Bahkan, Refly menyebut, Sistem Informasi Rekapitulasi Pemilu (Sirekap) telah berisi data tertentu sebelum penghitungan dilakukan. "Hal-hal seperti ini agar tidak menjadi gosip politik, maka ya sudah lakukan saja audit forensik. Libatkan paslon untuk melihat, serta para ahli IT. Nanti akan dilihat, apakah ini jujur atau tidak," kata dia.
Ia menjelaskan, keberadaan Sirekap sebetulnya hanyalah alat bantu dalam proses penghitungan suara. Namun, penghitungan manual yang dilakukan juga dimasukkan ke dalam sistem elektronik. "Yang tidak pakai elektronik cuma di TPS, tulis tangan, tapi ketika rekap di PPK itu pakai sistem elektronik. Rekap KPU kabupaten/kota pakai elektronik," kata dia.

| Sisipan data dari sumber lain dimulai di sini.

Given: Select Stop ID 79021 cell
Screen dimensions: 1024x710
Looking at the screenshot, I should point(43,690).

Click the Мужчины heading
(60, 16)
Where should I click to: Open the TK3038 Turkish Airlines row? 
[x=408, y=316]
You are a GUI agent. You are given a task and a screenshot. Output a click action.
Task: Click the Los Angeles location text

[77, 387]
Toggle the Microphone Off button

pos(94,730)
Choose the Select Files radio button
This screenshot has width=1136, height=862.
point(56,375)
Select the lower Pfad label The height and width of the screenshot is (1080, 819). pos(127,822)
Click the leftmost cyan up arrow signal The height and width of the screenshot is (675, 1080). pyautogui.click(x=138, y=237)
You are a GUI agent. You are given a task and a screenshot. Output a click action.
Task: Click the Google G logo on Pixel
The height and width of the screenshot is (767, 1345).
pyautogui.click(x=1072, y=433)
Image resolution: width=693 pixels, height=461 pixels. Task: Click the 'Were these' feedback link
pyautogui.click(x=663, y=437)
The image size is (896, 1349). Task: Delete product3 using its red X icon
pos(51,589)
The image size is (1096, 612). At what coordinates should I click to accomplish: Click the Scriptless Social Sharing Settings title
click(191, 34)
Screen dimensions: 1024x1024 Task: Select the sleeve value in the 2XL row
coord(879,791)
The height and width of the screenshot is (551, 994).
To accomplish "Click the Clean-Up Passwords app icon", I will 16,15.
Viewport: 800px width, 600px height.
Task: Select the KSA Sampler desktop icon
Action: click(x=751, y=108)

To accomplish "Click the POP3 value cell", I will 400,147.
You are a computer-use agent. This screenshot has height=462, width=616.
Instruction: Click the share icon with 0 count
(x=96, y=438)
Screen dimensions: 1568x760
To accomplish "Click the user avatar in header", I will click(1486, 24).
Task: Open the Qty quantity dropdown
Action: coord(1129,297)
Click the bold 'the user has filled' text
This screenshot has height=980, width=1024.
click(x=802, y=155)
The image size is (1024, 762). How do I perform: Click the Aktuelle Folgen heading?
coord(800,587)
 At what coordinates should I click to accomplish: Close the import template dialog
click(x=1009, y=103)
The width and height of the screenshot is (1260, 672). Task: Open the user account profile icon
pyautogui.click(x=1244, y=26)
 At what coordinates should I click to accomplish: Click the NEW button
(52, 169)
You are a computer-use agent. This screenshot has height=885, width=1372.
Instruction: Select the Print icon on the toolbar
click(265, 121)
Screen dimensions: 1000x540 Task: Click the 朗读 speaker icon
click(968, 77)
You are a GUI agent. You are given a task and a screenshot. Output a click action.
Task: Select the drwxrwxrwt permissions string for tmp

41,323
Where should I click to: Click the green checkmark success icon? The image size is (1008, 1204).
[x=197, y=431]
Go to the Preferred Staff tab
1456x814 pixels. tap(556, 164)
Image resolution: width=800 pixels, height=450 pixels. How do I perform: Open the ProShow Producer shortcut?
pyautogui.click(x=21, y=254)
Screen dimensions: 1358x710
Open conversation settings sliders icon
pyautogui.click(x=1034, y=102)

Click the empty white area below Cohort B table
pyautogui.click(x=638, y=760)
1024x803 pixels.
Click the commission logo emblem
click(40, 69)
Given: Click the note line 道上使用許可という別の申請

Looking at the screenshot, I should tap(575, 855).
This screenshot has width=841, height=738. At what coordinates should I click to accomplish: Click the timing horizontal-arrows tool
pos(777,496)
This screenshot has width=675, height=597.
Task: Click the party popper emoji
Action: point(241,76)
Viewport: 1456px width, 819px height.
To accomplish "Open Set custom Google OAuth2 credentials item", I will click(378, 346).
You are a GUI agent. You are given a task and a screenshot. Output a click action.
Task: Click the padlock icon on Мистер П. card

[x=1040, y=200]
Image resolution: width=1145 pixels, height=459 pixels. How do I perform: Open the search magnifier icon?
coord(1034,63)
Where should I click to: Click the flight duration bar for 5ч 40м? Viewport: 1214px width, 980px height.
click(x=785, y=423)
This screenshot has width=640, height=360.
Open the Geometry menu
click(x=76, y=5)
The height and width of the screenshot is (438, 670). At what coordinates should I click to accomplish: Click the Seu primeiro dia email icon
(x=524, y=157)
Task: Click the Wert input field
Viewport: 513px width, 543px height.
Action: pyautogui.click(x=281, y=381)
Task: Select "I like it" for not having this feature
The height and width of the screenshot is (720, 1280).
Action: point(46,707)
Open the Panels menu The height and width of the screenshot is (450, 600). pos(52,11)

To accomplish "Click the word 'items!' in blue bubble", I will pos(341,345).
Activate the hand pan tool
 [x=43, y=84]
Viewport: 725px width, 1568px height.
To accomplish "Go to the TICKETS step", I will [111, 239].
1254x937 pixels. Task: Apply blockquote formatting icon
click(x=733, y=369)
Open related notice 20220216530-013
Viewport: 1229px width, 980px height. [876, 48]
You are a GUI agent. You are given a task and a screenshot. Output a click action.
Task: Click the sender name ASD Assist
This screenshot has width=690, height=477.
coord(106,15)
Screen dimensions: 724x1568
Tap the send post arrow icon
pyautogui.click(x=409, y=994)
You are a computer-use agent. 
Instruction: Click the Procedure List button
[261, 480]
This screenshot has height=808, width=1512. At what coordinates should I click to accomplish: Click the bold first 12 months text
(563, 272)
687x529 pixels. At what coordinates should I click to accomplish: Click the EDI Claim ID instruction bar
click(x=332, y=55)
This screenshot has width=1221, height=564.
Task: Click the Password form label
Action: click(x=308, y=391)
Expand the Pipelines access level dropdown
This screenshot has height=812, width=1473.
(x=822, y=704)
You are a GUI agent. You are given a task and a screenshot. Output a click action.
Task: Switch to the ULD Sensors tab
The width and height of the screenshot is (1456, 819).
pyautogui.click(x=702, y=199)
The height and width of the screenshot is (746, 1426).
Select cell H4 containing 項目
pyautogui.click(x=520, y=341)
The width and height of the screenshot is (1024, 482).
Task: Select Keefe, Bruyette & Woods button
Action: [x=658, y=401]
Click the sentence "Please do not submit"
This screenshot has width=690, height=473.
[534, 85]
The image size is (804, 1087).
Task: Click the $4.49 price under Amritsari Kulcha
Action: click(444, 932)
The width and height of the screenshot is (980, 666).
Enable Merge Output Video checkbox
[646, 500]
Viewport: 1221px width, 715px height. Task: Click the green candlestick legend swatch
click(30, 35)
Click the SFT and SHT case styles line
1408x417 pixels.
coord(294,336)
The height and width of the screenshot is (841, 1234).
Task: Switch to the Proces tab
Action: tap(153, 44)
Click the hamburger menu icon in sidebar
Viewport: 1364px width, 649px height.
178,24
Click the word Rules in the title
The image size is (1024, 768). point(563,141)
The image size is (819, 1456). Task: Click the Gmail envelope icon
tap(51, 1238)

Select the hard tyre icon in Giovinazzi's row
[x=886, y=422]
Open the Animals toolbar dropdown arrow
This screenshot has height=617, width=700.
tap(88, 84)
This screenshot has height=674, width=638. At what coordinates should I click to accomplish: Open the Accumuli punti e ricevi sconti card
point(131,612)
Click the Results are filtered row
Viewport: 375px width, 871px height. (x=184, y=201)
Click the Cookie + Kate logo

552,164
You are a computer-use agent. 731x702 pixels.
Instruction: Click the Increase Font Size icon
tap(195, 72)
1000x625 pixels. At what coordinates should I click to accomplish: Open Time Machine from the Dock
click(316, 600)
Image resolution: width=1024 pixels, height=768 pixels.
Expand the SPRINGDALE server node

Karena itu, Refly meminta KPU untuk melakukan audit forensik terhadap sistem IT milik mereka. Audit forensik itu dilakukan untuk memastikan sistem Sirekap bersih atau tidak.
"Menurut saya, kalau itu bisa dibuktikan kalau ada desain kecurangan yang dimulai dari IT, menurut saya itu sudah cukup untuk menggambarkan (kecurangan) TSM (terstruktur, sistematis, dan masif) itu," kata dia.
Ia menjelaskan, terstruktur pasti karena ada pihak yang merencanakan kecurangan tersebut. Sementara sistematis dan masif itu karena hasilnya akan menyangkut seluruh suara di Republik Indonesia.
"Jadi banyak orang yang mengatakan, kalau ada suara menggelembung di sini, ini diperbaiki bisa menggelembung di tempat lain. Ada yang mengatakan cek saja C Hasilnya. C Hasil itu berapa jumlahnya? 823.236 (bua). Siapa yang mau ngecek satu-satu? Dua tahun baru selesai," kata dia.
Karena itu, Refly meminta KPU jujur dan adil sebagai penyelenggara pemilu. Salah satu upaya untuk membuktikan bahwa KPU jujur dan adil adalah melakukan audit forensik terhadap sistem IT milik mereka. "Kita yakin TSM itu ada. Kalau soal pembuktian nanti kita, tentu harus dibuktikan," kata dia.